Positive drug tests on the rise
Lawmakers across the country have slowly begun to consider the legalization of cannabis, both for medical and recreational purposes. According to Pew Research Center, four states – Colorado, Washington, Oregon and Alaska – have passed measures to legalize use of the substance for recreational purposes. Further, 23 states and the District of Columbia allow residents to use marijuana for medical reasons when prescribed by a physician. The prevalence of positive workforce drug tests has increased drastically in these states, but it is also on the rise in other parts of the nation where the substance is still prohibited.
“The prevalence of cannabis in drug tests increased by 6.2 percent nationally in 2013.”
Every year, Quest Diagnostics analyzes millions of drug test results from all over the country. The results of their 2013 Drug Testing Index showed a relative increase in positive results of 5.7 percent. Marijuana was the most commonly detected drug in these tests, and its prevalence increased by 6.2 percent nationally. This is the first time that the positivity rate has increased since 2003.
“After years of declines, the prevalence of positive workforce drug tests is increasing,” Barry Sample, Ph.D., director of science and technology at Quest Diagnostics Employer Solutions, said in a press release. “This increase indicates that employers should be aware of the potential for drug use by their workers and the risk that represents for the health and safety of their employees and the public.”
The levels of detected drug use were much higher in those states that have legalized the recreational use of cannabis, as many experts expected. The positivity rates specific to Washington and Colorado rose 20 and 23 percent, respectively. However, the researchers noted that while these states have legalized the drug, the federal government has not. This means that employers generally have the authority to restrict the use of the substance by employees.
Impact on drug screening
These trends in positivity rates, especially in states that have not legalized cannabis, have led many employers to implement drug screening for potential hires and existing employees.
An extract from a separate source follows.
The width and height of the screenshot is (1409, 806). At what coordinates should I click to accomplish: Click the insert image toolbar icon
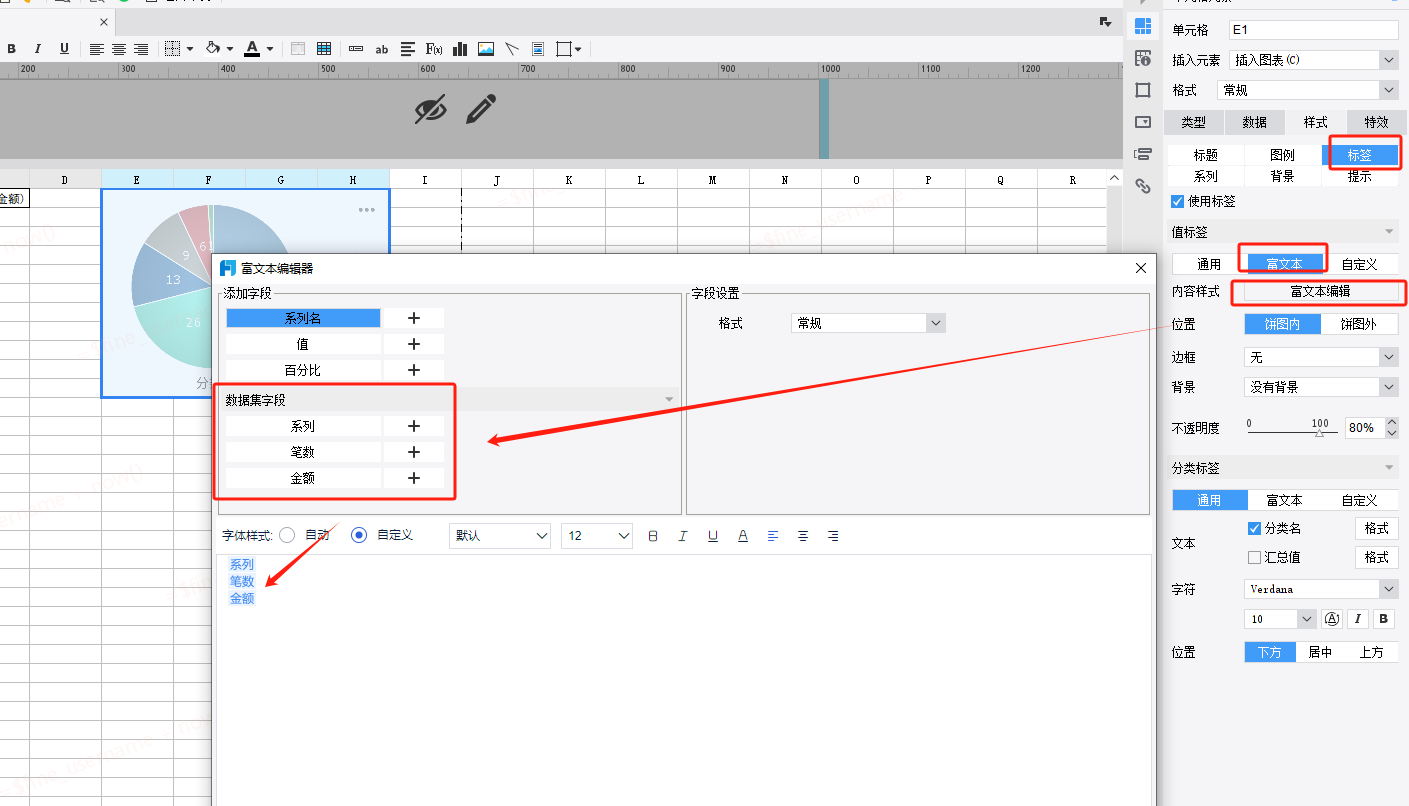tap(486, 49)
In regions where the drug is still illegal, companies can follow standard screening processes. However, things are a little more complicated in states like Colorado and Washington.
Forbes magazine explained that employers in states where marijuana is legalized, either for medical or recreational use, can still conduct drug tests, but they must be careful to comply with state regulations. Some jurisdictions have legislation governing random tests for existing employees, and others only allow screening in the aftermath of property damage or injury.
In four states where medical use of marijuana is legalized – Arizona, Delaware, Illinois and Minnesota – human resources cannot make any employment decision on the sole basis of a positive drug test. The company must note reasonable suspicion of impairment before taking disciplinary action. This means that businesses cannot have a zero-tolerance policy governed solely on the results of drug screening.
Employers in other jurisdictions with legislation on cannabis use should still use caution when drafting a zero-tolerance policy. Forbes noted that companies should communicate their expectations to employees, including any federally mandated rules about on-premise substance use. Businesses should also outline the consequences for positive drug screenings in writing, using state regulations as a guideline.